LE MUSÉE FAIT SON CINÉMA DIGITAL
Deux millions pour la numérisation de ses archives : cette fois-ci, la Cinémathèque royale entre dans le XXI e siècle.
EN: LE SOIR EN LIGNE
SITE: http://www.lesoir.be/culture/cinema/2006/07/
14/article_hermes_453964.shtml
FECHA: 13/07/2006
AUTOR: NICOLAS CROUSSE
Ce serait donc la bonne ? On a vraiment envie d'y croire. Mais cette fois-ci, on attendra la confirmation. Et pour cause : il y a trois ans, déjà, Fientje Moerman (VLD), alors ministre en charge de la Politique scientifique, promettait un budget conséquent (mais flou) consacré à la numérisation du patrimoine de la Cinémathèque royale de Belgique.
Jeudi, à Bruxelles, son successeur, Marc Verwilghen (VLD), est revenu à la charge, en garantissant une enveloppe de 2 millions d'euros afin de faire entrer la Vieille Dame dans l'ère des technologies modernes. Cette enveloppe sera prélevée, indique le ministre, sur les 75 millions d'euros destinés au plan de numérisation du patrimoine scientifique et culturel des « Établissements scientifiques fédéraux et de la Cinémathèque ».
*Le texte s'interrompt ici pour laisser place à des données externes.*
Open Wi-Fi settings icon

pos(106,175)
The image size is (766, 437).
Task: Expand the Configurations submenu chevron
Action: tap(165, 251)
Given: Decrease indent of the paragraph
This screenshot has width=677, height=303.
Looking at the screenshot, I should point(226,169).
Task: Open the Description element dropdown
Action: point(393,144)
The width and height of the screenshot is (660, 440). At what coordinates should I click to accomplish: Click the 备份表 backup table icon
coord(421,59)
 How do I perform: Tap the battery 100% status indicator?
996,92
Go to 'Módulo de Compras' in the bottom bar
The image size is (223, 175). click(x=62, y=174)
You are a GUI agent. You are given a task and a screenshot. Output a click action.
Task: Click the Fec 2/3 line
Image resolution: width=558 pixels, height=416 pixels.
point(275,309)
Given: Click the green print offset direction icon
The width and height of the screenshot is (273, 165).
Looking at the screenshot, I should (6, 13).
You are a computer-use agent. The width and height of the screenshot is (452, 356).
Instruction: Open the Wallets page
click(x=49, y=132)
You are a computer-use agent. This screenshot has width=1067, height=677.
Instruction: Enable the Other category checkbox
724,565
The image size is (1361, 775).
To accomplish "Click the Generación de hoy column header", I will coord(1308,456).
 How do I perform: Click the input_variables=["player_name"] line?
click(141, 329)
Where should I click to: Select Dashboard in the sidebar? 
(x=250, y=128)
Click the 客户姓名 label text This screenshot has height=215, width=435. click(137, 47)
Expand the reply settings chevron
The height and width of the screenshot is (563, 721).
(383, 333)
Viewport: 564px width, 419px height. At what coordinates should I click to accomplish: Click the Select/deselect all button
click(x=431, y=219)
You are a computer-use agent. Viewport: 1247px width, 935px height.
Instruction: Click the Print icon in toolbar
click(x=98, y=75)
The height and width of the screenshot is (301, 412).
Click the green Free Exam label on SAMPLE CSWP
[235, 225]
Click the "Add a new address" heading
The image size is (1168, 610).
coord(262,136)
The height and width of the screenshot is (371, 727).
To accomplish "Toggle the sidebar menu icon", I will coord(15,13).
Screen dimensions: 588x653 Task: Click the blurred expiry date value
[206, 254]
Plus qu'un symbole, se réjouit Gabrielle Claes, conservateur de la Cinémathèque : C'est une étape majeure, qui va nous permettre de passer à la nouvelle technologie sans abandonner l'ancienne. Bien plus qu'un symbole, c'est à la fois une évolution progressive et une vraie révolution. Nous allons enfin propulser une partie de nos films dans un nouveau monde, en les adaptant à l'expertise ancienne.
Il était temps. C'est que les films et autres archives de notre patrimoine vieillissent, dans leur état actuel, aussi lentement que sûrement. Pas si lentement que ça, d'ailleurs. En les transférant, dès 2007, vers le digital, on fera donc coup double : on travaillera à leur survie, tout en les rendant infiniment plus accessibles.
Pour les chercheurs et les étudiants en quête de documentaires sur le Congo ou l'Atomium, par exemple, un matériel de consultation d'images numériques sera bientôt mis à leur disposition - en 2007, si tout va bien. On envisage même une future consultation en ligne de certains supports. Alors qu'aujourd'hui, le chercheur qui veut parcourir un documentaire sur Buana Kitoko doit visionner sur place plusieurs bobines. Et alors que bon nombre d'universités projettent souvent, en guise de films sur notre patrimoine, des copies vidéo qui sont dans un fort piètre état.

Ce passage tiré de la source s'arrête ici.